Answer these questions from the source passage about KJR and the Northwest Bookfest, one answer per line:
(a) In what year did Norm Gregory first see Smith?
(b) Where was the Northwest Bookfest held this year?
(c) Which venue hosted the 1999 Bookfest?

* Source passage:
_ _ _ _

Norm Gregory, one of Smith's former KJR colleagues, said, "The first time I saw him was in 1967 and the last time was in 1995 and he was the same guy from that first day to the last. Emp was a wild and wacky radio personality, a great father, and a wonderful friend."
More on Smith can be had at the KJR Memories site.
posted by clark 12:26 PM
MAKING BOOK: The Northwest Bookfest was held again this year in the Stadium Exhibition Center, and again failed to fill even the front room of that vast space. (Curtaining off sections of the room is apparently not practicable or feasible, because the center's restrooms and concessions are situated along the side walls.)
The result: While attendance was apparently comparable to last year's event (which had more touring big-name authors), the room energy (and, perhaps, consequently the booth sales) just wasn't what it had been back when Bookfest took place in the cozy confines of Pier 48 (where, as I've oft mentioned, Alice Wheeler shot the cover of Loser at one of Nirvana's last shows). The pier, alas, is no longer available for public rental. The State Convention Center, whose more flexible floors hosted the 1999 Bookfest, is apparently not available at the right time of year to land a lot of big-time touring authors.

_ _ _ _

* Collected data:

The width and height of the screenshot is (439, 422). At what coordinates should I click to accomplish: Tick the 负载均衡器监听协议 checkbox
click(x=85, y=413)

_ _ _ _

* Exercise result:
(a) 1967
(b) The Stadium Exhibition Center
(c) The State Convention Center